Lists statistics on shared SQL area; contains one row per SQL string. Provides statistics on SQL statements that are in memory, parsed, and ready for execution. Text limited to 1000 characters; full text is available in 64 byte chunks from V$SQLTEXT.

 

V$SQLTEXT

 

Contains the text of SQL statements belonging to shared SQL cursors in the SGA.

 

V$SYSSTAT

 

Contains basic instance statistics.

 

V$SYSTEM_EVENT

 

Contains information on total waits for an event.

 

V$WAITSTAT

 

Lists block contention statistics. Only updated when timed statistics are enabled.

 

The single most important fixed view is V$SYSSTAT, which contains the statistic name in addition to the value. The values from this table form the basic input to the instance tuning process.

Session Level or Transient Views for Tuning

These views either operate at the session level or primarily concern transient values. Cumulative session data is from connect time.

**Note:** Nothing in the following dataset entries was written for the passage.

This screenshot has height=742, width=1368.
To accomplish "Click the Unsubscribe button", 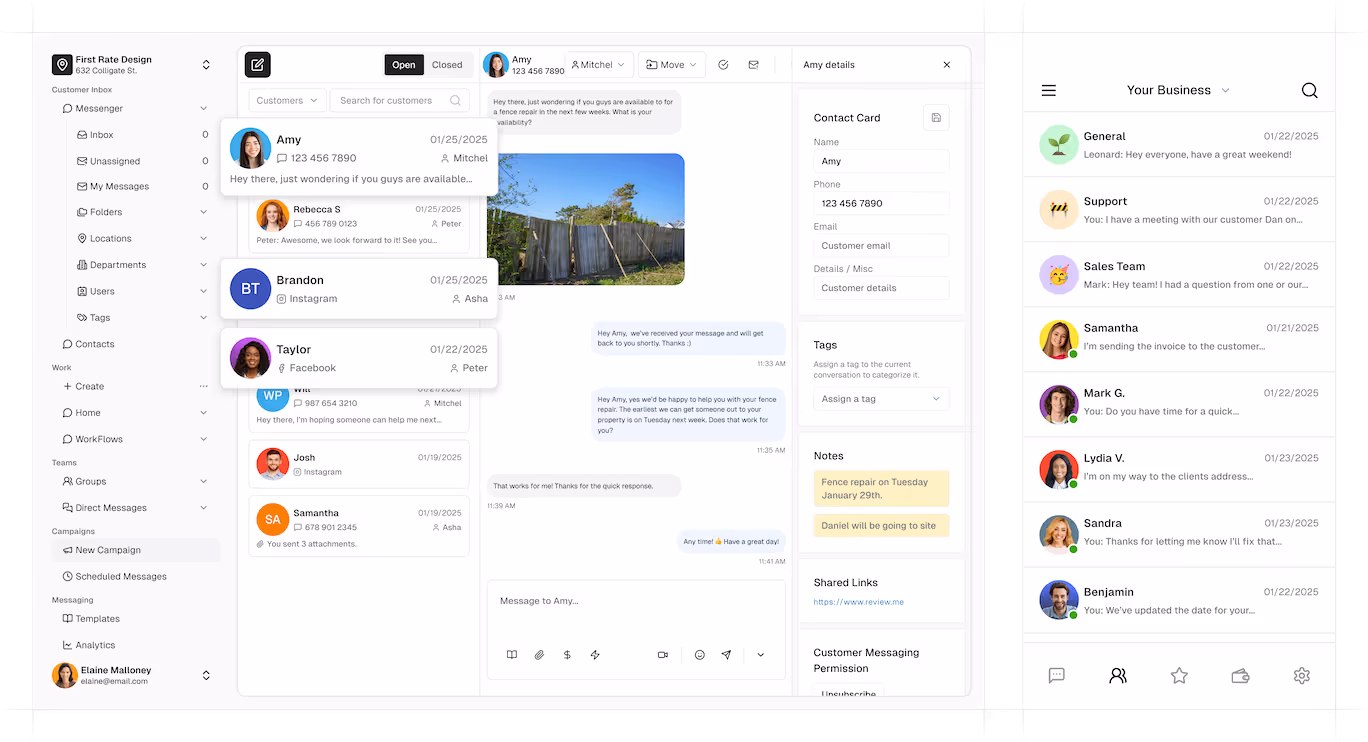I will (847, 692).
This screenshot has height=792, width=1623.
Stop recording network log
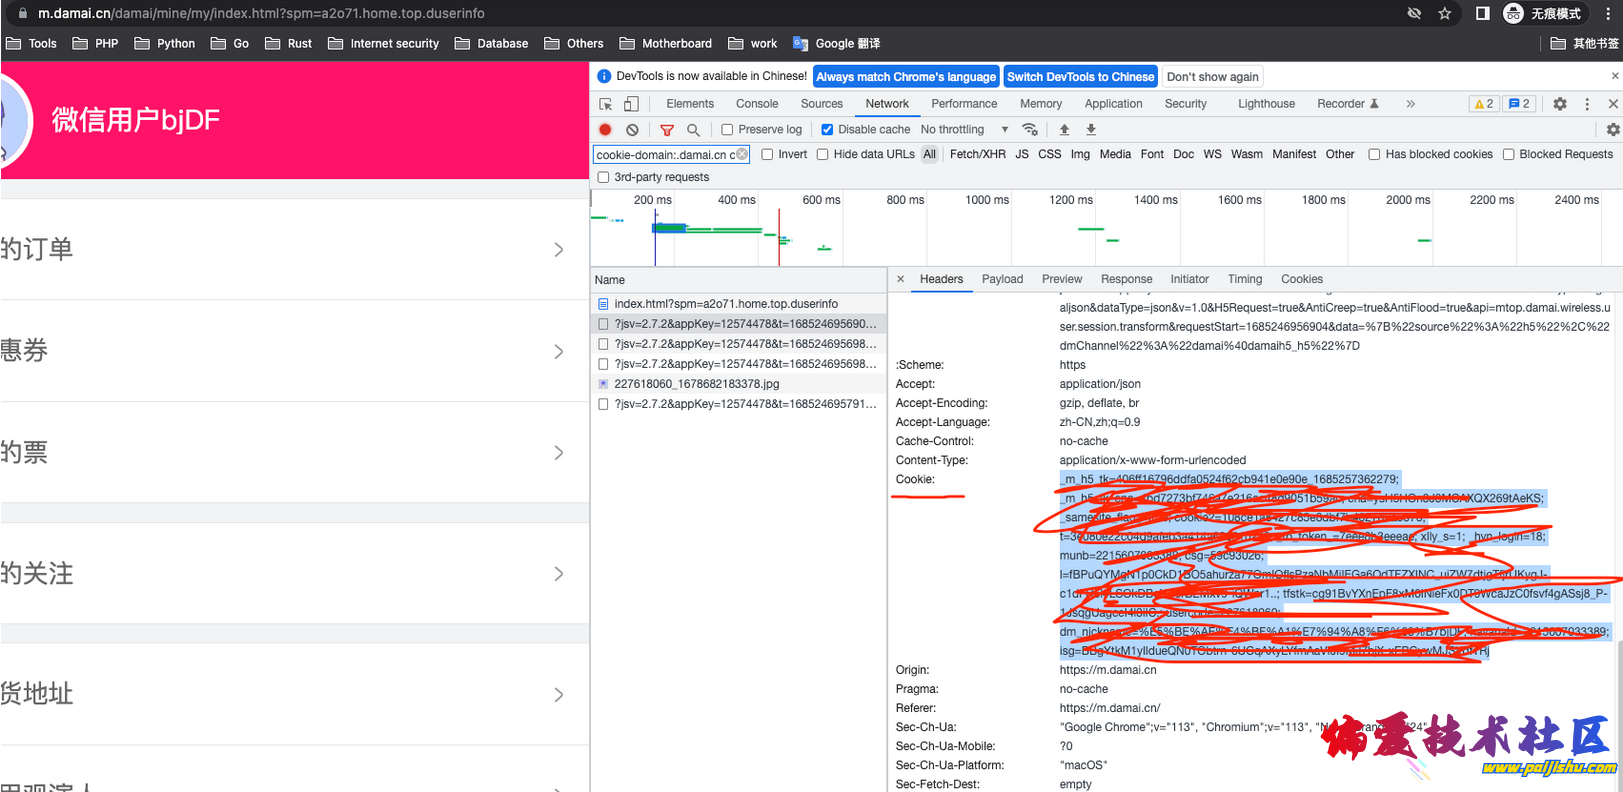pyautogui.click(x=605, y=130)
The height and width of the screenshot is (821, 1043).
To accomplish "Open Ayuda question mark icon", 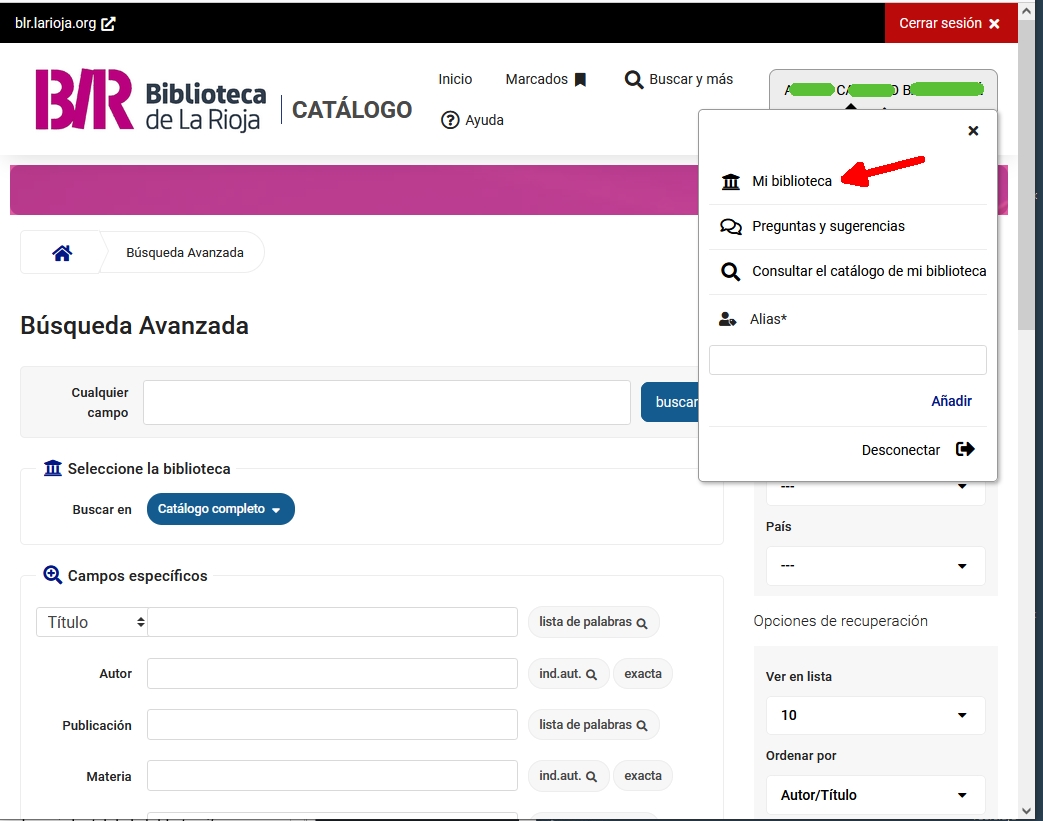I will coord(450,120).
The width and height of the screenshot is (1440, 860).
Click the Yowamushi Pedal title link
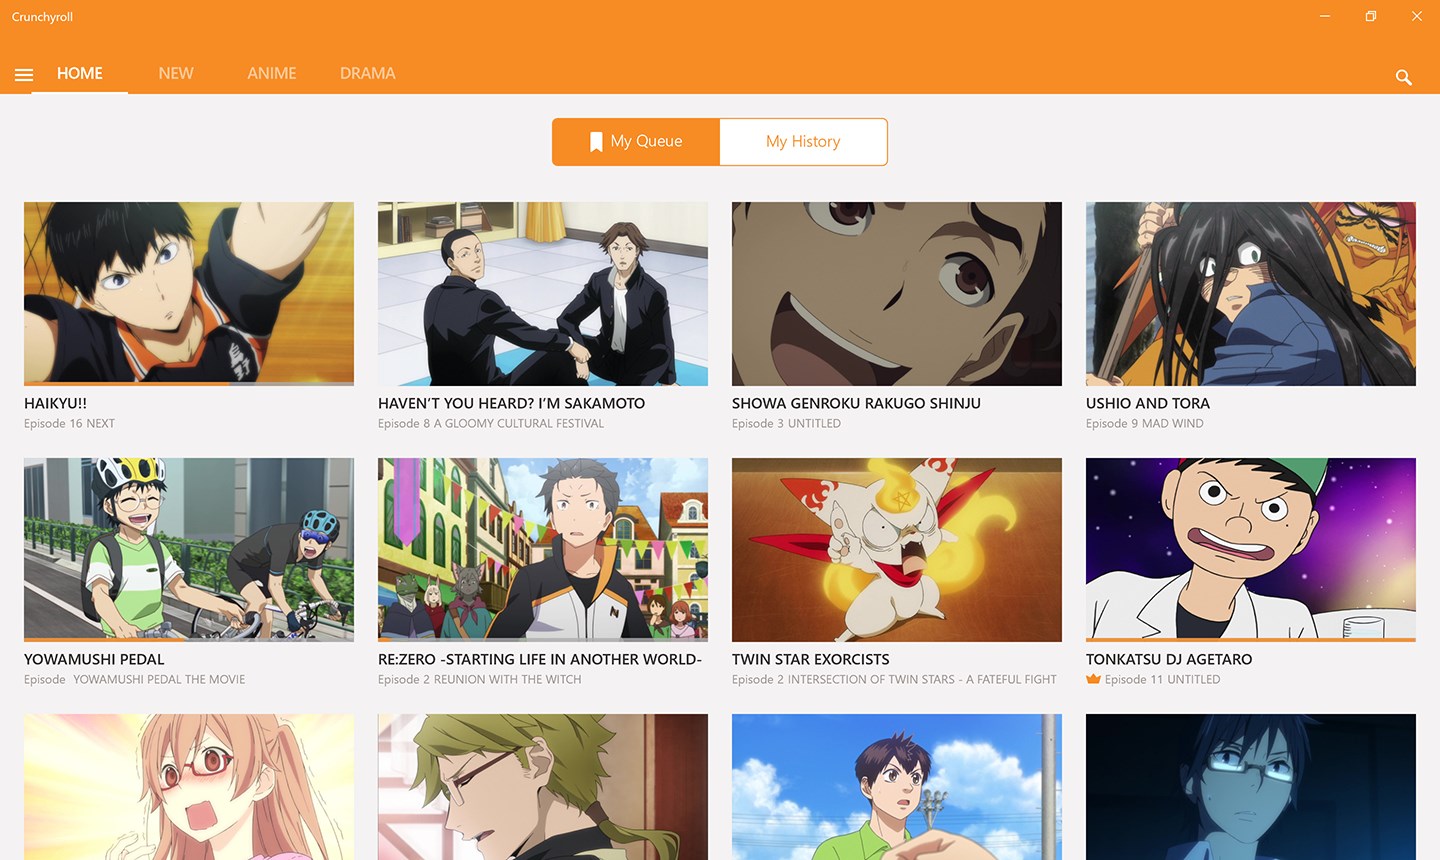[94, 659]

Table 19-2: Session Level Views Important for Tuning
View   Notes  

V$LOCK

 

Lists the locks currently held by the Oracle7 Server and outstanding requests for a lock or latch.

 

V$MYSTAT

 

Shows statistics from your current session.

 

V$PROCESS

 

Contains information about the currently active processes.

 

V$SESSION

 

Lists session information for each current session. Links SID to other session attributes.
Contains row lock information.

 

V$SESSION_EVENT

 

Lists information on waits for an event by a session.

 

V$SESSION_WAIT

 

Lists the resources or events for which active sessions are waiting, where WAIT_TIME = 0 for
current events.

 

V$SESSTAT

 

Lists user session statistics. Requires join to V$STATNAME, V$SESSION.

 

The structure of V$SESSION_WAIT makes it easy to check in real time whether any sessions are waiting, and if so, why. For example:

SELECT SID
, EVENT
FROM V$SESSION_EVENT
WHERE WAIT_TIME = 0;

You can then investigate further to see whether such waits occur frequently and whether they can be correlated with other phenomena, such as the use of particular modules.

Current Statistic Value and Rate of Change

This section describes procedures for:

Finding the Current Value of a Statistic

Key ratios are expressed in terms of instance statistics. For example, the consistent change ratio is consistent changes / consistent gets. The simplest effective SQL*Plus script for finding the current value of a statistic is of the form:

col NAME format a35
col VALUE format 999,999,990

select NAME, VALUE from V$SYSSTAT S
where lower(NAME) like lower(`%&stat_name%')
/

Note: Two lower functions in the preceding query make it case insensitive and allow it to report data from the 11 statistics whose names start with "CPU" or "DBWR". No other upper case characters appear in statistic names.

You can use the following query, for example, to report all statistics containing the word "get" in their name:

SQL> @STAT GET

It is preferable, however, to use some mechanism which records the change in the statistic(s) over a known period of time.

Finding the Rate of Change of a Statistic

You can adapt the following script to show the rate of change for any statistic, latch, or event. For a given statistic, this script tells you the number of seconds between two checks of its value, and its rate of change.

set veri off 
define secs=0
define value=0
col value format 99,999,999,990 new_value value
col secs format a10 new_value secs noprint
col delta format 9,999,990
col delta_time format 9,990
col rate format 999,990.0
col name format a30
select name,value, to_char(sysdate,'sssss') secs,
(value - &value) delta,
(to_char(sysdate,'sssss') - &secs) delta_time,
(value - &value)/ (to_char(sysdate,'sssss') - &secs) rate
from v$sysstat
where name = '&&stat_name'
/

Note: This script must be run at least twice, because the first time it is run, it will initialize the SQL*Plus variables.